- _Saved entries_

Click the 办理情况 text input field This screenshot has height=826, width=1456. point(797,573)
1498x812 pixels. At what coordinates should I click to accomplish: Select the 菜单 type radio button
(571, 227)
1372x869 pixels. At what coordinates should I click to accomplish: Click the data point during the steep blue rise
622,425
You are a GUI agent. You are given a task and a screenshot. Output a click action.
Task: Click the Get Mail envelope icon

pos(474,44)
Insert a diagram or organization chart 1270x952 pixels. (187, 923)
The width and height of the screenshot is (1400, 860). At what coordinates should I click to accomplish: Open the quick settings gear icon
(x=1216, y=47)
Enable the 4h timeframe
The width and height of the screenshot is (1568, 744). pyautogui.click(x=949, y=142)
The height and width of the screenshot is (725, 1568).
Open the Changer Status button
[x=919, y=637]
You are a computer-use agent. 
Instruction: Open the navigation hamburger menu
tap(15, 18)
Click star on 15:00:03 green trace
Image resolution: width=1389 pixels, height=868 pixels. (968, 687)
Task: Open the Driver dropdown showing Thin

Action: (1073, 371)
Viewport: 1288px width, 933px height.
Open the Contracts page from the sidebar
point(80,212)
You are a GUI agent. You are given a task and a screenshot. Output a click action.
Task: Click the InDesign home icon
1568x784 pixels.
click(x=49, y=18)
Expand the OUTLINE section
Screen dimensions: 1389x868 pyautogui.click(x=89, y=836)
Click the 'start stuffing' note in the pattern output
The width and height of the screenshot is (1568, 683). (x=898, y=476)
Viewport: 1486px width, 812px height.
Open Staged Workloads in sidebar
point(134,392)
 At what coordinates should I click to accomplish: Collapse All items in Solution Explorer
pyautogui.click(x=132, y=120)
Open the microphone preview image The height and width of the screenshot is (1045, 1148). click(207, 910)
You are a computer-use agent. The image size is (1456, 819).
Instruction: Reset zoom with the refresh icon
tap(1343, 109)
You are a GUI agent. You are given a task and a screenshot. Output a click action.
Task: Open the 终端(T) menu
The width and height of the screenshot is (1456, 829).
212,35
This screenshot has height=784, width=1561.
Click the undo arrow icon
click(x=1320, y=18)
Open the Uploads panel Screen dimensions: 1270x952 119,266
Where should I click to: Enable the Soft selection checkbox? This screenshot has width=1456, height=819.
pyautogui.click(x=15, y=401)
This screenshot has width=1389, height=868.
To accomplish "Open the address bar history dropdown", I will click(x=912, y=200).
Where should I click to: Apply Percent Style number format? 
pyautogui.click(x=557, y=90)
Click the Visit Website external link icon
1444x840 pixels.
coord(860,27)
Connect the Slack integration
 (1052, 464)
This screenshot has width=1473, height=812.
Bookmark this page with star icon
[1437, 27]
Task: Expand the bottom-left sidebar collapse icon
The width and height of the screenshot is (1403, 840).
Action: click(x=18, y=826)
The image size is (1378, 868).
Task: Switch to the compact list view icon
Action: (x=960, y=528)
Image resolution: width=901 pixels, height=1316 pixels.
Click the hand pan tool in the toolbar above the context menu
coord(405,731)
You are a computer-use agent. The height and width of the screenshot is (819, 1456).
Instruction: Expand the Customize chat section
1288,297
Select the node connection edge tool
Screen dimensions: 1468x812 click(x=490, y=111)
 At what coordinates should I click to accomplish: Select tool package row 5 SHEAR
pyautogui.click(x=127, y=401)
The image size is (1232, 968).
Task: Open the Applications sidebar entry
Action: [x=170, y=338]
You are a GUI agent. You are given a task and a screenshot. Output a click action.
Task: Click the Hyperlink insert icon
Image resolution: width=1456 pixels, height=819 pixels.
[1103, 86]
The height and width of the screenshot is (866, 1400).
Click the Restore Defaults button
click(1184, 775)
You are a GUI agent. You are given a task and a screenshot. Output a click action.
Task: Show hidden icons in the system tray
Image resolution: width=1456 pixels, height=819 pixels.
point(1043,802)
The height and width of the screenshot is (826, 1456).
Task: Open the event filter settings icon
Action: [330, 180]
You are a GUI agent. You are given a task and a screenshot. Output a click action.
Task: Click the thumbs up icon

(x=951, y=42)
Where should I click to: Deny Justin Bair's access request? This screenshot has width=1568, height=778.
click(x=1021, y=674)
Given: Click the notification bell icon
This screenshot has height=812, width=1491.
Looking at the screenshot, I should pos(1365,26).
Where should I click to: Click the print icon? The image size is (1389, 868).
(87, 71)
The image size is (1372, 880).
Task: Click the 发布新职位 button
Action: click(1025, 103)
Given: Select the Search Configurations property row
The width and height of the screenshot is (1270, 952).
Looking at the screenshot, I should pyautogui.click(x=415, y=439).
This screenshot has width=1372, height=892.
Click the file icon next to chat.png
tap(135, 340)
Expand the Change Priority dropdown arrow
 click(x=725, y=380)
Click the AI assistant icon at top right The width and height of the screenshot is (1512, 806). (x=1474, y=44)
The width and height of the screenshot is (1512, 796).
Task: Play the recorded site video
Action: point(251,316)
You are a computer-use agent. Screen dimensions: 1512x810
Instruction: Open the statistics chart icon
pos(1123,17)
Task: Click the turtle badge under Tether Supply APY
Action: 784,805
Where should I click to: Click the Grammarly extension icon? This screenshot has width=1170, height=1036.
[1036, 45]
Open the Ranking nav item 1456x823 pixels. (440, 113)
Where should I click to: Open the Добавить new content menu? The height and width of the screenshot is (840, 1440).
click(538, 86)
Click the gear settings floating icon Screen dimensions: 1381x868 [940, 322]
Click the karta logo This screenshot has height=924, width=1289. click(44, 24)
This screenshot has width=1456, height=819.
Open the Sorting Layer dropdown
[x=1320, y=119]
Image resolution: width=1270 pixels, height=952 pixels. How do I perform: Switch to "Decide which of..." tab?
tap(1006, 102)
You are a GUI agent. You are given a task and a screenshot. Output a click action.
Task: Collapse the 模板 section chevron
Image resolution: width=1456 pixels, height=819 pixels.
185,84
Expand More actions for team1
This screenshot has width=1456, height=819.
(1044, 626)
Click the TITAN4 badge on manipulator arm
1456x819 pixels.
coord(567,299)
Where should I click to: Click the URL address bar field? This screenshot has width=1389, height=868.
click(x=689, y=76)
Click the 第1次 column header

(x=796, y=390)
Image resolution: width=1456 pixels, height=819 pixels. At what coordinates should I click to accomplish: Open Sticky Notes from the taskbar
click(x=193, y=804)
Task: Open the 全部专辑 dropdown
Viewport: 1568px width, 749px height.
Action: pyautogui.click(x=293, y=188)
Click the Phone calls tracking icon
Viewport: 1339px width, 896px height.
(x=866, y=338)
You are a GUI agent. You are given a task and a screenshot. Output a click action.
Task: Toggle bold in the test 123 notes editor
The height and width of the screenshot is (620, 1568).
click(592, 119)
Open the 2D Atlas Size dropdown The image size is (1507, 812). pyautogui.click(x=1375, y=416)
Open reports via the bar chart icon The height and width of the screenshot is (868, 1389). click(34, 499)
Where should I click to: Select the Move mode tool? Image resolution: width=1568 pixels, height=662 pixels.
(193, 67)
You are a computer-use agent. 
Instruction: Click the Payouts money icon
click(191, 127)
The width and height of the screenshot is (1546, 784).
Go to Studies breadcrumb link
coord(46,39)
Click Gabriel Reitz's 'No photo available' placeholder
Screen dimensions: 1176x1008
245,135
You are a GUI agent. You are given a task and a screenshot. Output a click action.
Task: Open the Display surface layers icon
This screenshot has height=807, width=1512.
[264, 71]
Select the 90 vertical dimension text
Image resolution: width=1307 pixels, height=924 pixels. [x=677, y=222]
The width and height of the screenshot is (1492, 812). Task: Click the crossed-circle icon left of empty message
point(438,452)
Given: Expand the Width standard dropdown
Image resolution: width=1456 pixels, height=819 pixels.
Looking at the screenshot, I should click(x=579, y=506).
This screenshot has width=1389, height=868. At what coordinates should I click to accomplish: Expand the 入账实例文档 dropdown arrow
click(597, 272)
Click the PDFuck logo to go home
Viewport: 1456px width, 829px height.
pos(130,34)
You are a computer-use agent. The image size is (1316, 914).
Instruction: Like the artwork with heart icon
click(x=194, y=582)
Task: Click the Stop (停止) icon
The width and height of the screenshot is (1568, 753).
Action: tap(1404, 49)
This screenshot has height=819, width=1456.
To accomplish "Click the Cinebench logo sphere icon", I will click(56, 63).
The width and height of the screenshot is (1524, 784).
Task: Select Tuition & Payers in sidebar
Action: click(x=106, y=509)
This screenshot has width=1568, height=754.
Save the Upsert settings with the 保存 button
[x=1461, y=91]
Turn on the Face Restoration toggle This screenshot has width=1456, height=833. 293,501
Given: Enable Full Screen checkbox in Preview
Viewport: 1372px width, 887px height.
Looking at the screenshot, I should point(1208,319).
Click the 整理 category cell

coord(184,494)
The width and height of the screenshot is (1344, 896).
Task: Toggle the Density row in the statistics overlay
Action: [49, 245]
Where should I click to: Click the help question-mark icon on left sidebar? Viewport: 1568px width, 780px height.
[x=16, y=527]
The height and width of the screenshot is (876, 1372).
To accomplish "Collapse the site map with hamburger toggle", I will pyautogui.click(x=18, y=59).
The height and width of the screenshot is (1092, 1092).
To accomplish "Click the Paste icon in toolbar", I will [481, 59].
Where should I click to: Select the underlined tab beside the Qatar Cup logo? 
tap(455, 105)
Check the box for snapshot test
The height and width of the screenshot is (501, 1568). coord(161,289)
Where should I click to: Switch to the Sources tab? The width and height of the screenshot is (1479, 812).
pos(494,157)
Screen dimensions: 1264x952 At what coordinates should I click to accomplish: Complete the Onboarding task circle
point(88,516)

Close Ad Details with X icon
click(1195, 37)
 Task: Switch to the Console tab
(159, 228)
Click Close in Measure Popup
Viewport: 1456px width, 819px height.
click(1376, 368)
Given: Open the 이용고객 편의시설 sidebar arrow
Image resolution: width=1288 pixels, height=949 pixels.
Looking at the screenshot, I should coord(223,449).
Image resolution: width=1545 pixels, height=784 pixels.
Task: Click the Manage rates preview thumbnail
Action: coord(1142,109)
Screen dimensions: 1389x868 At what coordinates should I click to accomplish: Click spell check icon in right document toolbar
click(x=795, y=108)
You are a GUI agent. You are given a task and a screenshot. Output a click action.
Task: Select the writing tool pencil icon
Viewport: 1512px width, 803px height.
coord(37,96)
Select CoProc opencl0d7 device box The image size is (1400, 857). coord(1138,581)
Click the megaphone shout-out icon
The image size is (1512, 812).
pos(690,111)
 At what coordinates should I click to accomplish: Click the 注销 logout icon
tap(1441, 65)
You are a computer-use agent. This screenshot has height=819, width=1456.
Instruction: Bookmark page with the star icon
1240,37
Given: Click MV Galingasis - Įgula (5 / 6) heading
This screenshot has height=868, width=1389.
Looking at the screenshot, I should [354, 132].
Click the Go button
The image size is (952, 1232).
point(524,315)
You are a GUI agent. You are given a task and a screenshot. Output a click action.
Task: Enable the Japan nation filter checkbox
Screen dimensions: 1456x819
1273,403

- _AIM OF THE EXERCISE_
In the entries above, please find the line with "Given: Select the" and the line with "You are a computer-use agent. Screen", then write out exactly those two lines and every line between them, and nothing more.

- _SOLUTION FOR THIS TASK_
Given: Select the Search Configurations property row
The width and height of the screenshot is (1270, 952).
Looking at the screenshot, I should pyautogui.click(x=415, y=439).
This screenshot has width=1372, height=892.
Click the file icon next to chat.png
tap(135, 340)
Expand the Change Priority dropdown arrow
 click(x=725, y=380)
Click the AI assistant icon at top right The width and height of the screenshot is (1512, 806). (x=1474, y=44)
The width and height of the screenshot is (1512, 796).
Task: Play the recorded site video
Action: point(251,316)
You are a computer-use agent. Screen dimensions: 1512x810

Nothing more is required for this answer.